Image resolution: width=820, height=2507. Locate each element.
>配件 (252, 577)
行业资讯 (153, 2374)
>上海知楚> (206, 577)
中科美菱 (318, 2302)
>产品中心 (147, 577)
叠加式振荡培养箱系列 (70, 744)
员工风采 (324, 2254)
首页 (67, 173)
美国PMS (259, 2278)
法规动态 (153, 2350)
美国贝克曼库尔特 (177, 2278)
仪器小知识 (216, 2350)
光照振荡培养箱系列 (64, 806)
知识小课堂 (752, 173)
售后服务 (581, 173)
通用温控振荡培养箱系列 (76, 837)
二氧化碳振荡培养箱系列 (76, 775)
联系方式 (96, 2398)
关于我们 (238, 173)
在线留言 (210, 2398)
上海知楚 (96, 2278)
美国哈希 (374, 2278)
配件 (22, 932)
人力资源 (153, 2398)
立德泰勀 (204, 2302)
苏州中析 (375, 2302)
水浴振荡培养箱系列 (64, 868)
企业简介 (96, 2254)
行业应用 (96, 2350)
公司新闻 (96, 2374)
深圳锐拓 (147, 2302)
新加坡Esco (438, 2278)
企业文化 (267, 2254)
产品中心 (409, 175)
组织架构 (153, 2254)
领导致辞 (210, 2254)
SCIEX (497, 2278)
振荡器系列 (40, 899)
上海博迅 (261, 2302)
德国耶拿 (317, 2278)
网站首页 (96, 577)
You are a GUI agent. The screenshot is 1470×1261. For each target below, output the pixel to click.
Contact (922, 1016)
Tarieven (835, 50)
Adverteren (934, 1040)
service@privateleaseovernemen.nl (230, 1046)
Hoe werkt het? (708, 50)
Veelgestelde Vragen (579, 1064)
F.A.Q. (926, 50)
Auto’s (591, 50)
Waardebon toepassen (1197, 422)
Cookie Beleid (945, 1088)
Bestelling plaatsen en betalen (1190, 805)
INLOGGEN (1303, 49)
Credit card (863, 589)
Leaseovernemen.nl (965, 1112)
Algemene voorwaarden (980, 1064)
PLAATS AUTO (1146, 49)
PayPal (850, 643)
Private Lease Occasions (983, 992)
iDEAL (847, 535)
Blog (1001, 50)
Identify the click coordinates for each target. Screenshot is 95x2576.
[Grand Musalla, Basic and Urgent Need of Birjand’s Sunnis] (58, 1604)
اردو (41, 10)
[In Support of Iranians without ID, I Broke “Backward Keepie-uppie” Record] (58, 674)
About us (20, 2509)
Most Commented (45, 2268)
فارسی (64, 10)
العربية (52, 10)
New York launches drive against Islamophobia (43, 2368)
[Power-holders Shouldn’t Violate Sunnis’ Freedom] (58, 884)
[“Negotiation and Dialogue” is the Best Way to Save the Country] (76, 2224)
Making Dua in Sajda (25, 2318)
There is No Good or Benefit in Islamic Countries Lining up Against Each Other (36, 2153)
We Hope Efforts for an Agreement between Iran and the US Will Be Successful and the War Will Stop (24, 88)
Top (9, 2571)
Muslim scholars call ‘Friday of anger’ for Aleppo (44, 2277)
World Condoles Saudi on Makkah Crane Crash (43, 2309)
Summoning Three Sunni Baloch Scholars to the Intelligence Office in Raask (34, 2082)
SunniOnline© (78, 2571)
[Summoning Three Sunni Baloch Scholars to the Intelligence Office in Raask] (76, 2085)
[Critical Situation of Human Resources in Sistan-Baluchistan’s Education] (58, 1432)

++++

— What this task involves —
Return only the lines between the one holding "service@privateleaseovernemen.nl (230, 1046)" and the one holding "Most Commented (45, 2268)", inclusive, exactly as they appear above.

— Completed exercise —
service@privateleaseovernemen.nl (230, 1046)
Hoe werkt het? (708, 50)
Veelgestelde Vragen (579, 1064)
F.A.Q. (926, 50)
Auto’s (591, 50)
Waardebon toepassen (1197, 422)
Cookie Beleid (945, 1088)
Bestelling plaatsen en betalen (1190, 805)
INLOGGEN (1303, 49)
Credit card (863, 589)
Leaseovernemen.nl (965, 1112)
Algemene voorwaarden (980, 1064)
PLAATS AUTO (1146, 49)
PayPal (850, 643)
Private Lease Occasions (983, 992)
iDEAL (847, 535)
Blog (1001, 50)
Identify the click coordinates for each target. Screenshot is 95x2576.
[Grand Musalla, Basic and Urgent Need of Birjand’s Sunnis] (58, 1604)
اردو (41, 10)
[In Support of Iranians without ID, I Broke “Backward Keepie-uppie” Record] (58, 674)
About us (20, 2509)
Most Commented (45, 2268)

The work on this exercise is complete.